[Data listing — start]
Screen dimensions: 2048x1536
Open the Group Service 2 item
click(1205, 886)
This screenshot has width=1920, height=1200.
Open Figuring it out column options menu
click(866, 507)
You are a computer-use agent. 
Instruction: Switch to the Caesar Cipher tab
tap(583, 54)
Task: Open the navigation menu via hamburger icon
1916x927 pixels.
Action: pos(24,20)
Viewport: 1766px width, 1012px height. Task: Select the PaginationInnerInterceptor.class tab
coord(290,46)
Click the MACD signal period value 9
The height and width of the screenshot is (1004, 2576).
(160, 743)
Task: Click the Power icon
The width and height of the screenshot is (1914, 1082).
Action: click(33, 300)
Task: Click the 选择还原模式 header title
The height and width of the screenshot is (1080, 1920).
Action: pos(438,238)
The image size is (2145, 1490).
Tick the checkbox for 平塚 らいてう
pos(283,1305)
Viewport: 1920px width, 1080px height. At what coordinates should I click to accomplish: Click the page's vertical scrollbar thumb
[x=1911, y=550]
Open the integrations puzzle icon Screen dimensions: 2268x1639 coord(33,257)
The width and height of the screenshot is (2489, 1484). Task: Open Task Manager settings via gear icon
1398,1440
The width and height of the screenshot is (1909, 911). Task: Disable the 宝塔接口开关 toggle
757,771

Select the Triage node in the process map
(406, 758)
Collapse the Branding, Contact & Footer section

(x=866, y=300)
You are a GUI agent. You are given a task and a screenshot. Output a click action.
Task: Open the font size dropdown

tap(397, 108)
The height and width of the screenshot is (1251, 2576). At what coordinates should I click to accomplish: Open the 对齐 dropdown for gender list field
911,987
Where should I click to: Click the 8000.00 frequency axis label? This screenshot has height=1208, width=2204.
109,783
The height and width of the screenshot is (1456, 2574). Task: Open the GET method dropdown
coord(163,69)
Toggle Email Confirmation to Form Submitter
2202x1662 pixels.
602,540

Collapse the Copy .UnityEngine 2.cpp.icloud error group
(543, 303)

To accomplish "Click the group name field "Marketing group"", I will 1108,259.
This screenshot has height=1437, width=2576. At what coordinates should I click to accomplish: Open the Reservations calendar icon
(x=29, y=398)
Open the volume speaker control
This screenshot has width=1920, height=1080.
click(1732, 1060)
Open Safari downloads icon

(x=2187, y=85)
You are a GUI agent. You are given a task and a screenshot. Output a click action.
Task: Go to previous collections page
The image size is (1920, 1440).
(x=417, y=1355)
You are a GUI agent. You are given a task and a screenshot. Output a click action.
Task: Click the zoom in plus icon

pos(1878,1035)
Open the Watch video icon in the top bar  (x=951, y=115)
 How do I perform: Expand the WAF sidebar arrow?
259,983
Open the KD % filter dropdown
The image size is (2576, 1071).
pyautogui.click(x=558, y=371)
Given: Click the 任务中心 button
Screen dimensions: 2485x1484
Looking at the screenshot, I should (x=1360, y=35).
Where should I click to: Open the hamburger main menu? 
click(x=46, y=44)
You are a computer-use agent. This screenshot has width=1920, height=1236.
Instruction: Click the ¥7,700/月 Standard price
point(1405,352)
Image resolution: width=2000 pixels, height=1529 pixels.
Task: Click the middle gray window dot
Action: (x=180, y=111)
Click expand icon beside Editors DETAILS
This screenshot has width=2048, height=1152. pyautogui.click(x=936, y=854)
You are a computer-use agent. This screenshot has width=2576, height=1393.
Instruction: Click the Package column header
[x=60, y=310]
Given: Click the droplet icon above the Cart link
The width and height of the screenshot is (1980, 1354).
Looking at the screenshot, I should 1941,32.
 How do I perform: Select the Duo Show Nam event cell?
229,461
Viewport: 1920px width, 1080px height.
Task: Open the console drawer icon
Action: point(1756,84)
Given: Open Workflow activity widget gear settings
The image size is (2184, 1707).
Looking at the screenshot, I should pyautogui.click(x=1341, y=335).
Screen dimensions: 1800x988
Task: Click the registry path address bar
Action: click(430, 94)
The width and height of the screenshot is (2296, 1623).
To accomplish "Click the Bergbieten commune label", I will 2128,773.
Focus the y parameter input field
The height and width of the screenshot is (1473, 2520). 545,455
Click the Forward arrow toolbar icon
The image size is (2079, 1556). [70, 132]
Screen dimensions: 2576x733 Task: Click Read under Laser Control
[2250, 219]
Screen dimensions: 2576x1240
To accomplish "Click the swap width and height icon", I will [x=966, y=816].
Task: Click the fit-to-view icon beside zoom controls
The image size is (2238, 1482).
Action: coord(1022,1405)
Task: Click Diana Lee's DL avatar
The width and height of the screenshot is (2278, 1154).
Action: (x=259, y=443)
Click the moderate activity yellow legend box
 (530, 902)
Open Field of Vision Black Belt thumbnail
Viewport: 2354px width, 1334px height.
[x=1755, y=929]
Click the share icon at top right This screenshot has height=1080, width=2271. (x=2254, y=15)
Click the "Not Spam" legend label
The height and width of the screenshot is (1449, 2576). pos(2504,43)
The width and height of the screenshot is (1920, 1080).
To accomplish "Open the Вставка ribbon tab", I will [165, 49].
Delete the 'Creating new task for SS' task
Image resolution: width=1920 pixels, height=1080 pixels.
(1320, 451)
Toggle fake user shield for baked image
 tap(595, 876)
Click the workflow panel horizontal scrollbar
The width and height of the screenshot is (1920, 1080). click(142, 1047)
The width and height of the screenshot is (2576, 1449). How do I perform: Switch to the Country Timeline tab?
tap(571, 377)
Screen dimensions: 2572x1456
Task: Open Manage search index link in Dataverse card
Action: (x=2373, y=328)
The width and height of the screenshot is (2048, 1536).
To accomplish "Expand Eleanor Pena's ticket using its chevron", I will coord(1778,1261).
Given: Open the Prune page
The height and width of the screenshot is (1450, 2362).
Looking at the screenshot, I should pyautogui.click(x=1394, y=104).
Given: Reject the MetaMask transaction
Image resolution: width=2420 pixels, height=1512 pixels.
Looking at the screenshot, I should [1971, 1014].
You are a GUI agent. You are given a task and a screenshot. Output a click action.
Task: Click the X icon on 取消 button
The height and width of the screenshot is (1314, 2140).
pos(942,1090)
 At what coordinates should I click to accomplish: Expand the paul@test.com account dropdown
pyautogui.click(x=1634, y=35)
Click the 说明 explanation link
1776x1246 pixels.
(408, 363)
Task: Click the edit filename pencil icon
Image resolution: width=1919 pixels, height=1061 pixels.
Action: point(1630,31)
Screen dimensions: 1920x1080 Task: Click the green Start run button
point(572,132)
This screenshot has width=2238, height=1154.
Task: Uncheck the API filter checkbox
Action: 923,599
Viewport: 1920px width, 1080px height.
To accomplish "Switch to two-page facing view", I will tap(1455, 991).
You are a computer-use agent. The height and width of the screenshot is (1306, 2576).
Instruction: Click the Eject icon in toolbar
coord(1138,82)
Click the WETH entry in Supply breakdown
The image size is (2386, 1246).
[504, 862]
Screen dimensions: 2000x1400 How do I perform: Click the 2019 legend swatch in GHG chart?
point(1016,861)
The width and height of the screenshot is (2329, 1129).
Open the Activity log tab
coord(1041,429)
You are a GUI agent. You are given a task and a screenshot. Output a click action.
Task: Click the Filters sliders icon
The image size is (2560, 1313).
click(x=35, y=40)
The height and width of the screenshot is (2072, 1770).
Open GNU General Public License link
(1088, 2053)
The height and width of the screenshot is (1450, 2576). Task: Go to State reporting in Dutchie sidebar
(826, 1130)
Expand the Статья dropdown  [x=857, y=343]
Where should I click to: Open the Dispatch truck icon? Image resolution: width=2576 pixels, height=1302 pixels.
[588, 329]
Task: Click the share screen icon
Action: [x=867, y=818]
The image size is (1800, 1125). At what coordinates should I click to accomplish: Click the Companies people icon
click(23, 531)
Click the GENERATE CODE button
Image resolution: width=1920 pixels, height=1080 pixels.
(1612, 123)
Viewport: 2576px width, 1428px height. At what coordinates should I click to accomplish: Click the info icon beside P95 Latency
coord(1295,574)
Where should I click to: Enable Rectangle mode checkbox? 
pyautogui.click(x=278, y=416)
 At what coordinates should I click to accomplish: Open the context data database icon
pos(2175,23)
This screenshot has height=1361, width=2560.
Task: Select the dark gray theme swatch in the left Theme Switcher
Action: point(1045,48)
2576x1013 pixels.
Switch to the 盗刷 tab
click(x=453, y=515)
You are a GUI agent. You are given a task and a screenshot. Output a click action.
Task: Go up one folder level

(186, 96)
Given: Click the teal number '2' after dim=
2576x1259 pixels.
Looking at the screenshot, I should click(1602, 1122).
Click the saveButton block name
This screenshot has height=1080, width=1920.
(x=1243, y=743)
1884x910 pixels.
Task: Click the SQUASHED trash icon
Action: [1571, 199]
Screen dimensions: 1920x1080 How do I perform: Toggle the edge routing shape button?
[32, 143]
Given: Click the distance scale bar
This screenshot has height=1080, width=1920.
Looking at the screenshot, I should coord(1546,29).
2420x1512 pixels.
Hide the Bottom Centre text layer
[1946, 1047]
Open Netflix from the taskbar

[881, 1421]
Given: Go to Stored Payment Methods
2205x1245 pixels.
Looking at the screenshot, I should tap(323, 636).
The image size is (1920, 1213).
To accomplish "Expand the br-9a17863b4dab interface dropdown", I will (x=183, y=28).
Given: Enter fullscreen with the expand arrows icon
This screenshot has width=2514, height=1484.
[Data listing — finish]
# [What you should do]
All lines from the one holding "Where should I click to: Open the Dispatch" through the end of the entries need to be given again exactly. Leave out the others.

# [Solution for this exercise]
Where should I click to: Open the Dispatch truck icon? Image resolution: width=2576 pixels, height=1302 pixels.
[588, 329]
Task: Click the share screen icon
Action: [x=867, y=818]
The image size is (1800, 1125). At what coordinates should I click to accomplish: Click the Companies people icon
click(23, 531)
Click the GENERATE CODE button
Image resolution: width=1920 pixels, height=1080 pixels.
(1612, 123)
Viewport: 2576px width, 1428px height. At what coordinates should I click to accomplish: Click the info icon beside P95 Latency
coord(1295,574)
Where should I click to: Enable Rectangle mode checkbox? 
pyautogui.click(x=278, y=416)
 At what coordinates should I click to accomplish: Open the context data database icon
pos(2175,23)
This screenshot has height=1361, width=2560.
Task: Select the dark gray theme swatch in the left Theme Switcher
Action: point(1045,48)
2576x1013 pixels.
Switch to the 盗刷 tab
click(x=453, y=515)
You are a GUI agent. You are given a task and a screenshot. Output a click action.
Task: Go up one folder level

(186, 96)
Given: Click the teal number '2' after dim=
2576x1259 pixels.
Looking at the screenshot, I should click(1602, 1122).
Click the saveButton block name
This screenshot has height=1080, width=1920.
(x=1243, y=743)
1884x910 pixels.
Task: Click the SQUASHED trash icon
Action: [1571, 199]
Screen dimensions: 1920x1080 How do I perform: Toggle the edge routing shape button?
[32, 143]
Given: Click the distance scale bar
This screenshot has height=1080, width=1920.
Looking at the screenshot, I should coord(1546,29).
2420x1512 pixels.
Hide the Bottom Centre text layer
[1946, 1047]
Open Netflix from the taskbar

[881, 1421]
Given: Go to Stored Payment Methods
2205x1245 pixels.
Looking at the screenshot, I should tap(323, 636).
The image size is (1920, 1213).
To accomplish "Expand the br-9a17863b4dab interface dropdown", I will (x=183, y=28).
Given: Enter fullscreen with the expand arrows icon
This screenshot has width=2514, height=1484.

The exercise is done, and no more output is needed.